Spero Therapeutics said today it was won a $1.65 million award from the U.S. Department of Defense (DoD) toward developing its anti-infective Potentiator program and advancing the best candidates toward clinical phases.

The award will fund a study designed to assess how well several candidates in Spero’s Potentiator program enhance the antibacterial activity of current antibiotics against multidrug-resistant (MDR) pathogens—such as Acinetobacter baumannii, Klebsiella pneumoniae, and Escherichia coli—in collaboration with the Walter Reed Army Institute of Research (WRAIR).

Spero said study results will help the company identify promising antibiotic combinations to treat MDR, Gram-negative pathogens in future clinical studies.

“Spero is seeking to improve the potency and enhance the utility of many classes of new or existing antibiotics by combining them with our Potentiator candidates, which enable the antibiotic to penetrate the pathogen’s outer cell wall,” Spero CEO Ankit Mahadevia, M.D., said in a statement.

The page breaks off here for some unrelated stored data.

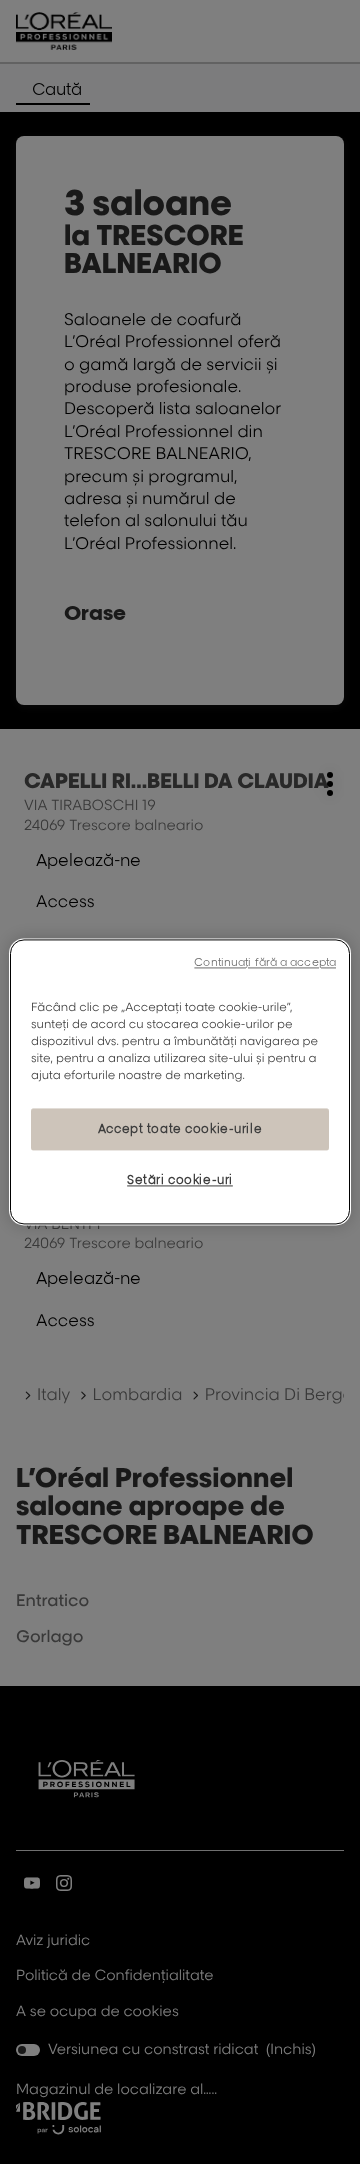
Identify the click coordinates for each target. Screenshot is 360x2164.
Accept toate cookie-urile (180, 1129)
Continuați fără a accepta (265, 962)
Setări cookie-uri (180, 1180)
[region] (180, 1081)
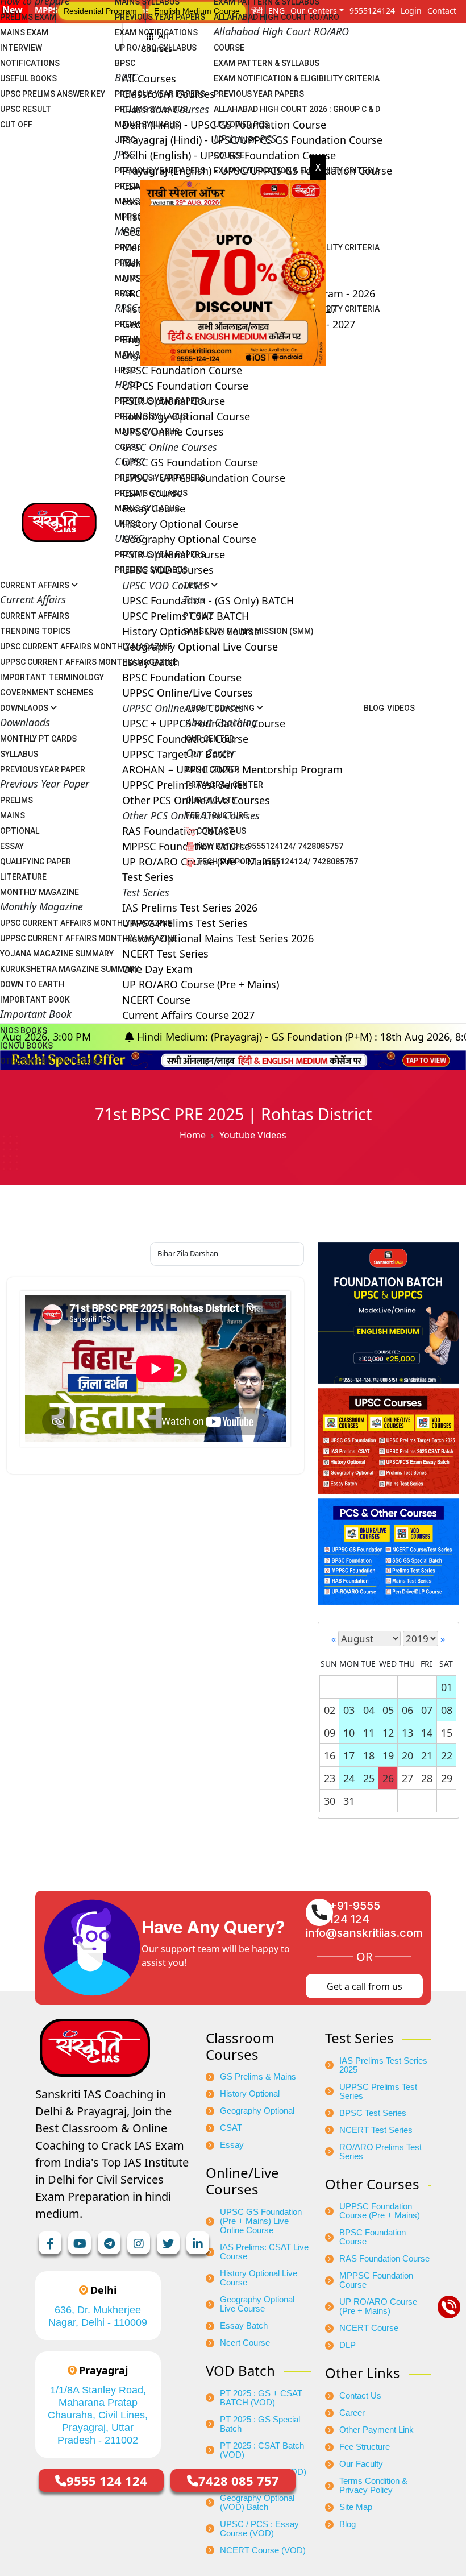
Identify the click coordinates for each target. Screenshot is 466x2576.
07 (426, 1710)
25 (369, 1778)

Spero’s Potentiator Program consists of candidates designed to disrupt the cell membrane of Gram-negative bacteria and thus permit access of antimicrobial agents previously only active against Gram-positive pathogens. Molecules are designed to disrupt the cell wall of Gram-negative bacteria, permitting antimicrobial agents for Gram-positive bacteria access through the periplasm and cytoplasmic membrane.

Earlier this year, Spero presented preclinical efficacy, safety, potency, mechanism of action, and dosing data related to SPR741, the Company’s lead Potentiator candidate, at the American Society for Microbiology’s ASM Microbe 2016 meeting, held June 16–20 in Boston.

Including the DoD award, Spero has won more than $60 million in funding in just over a year.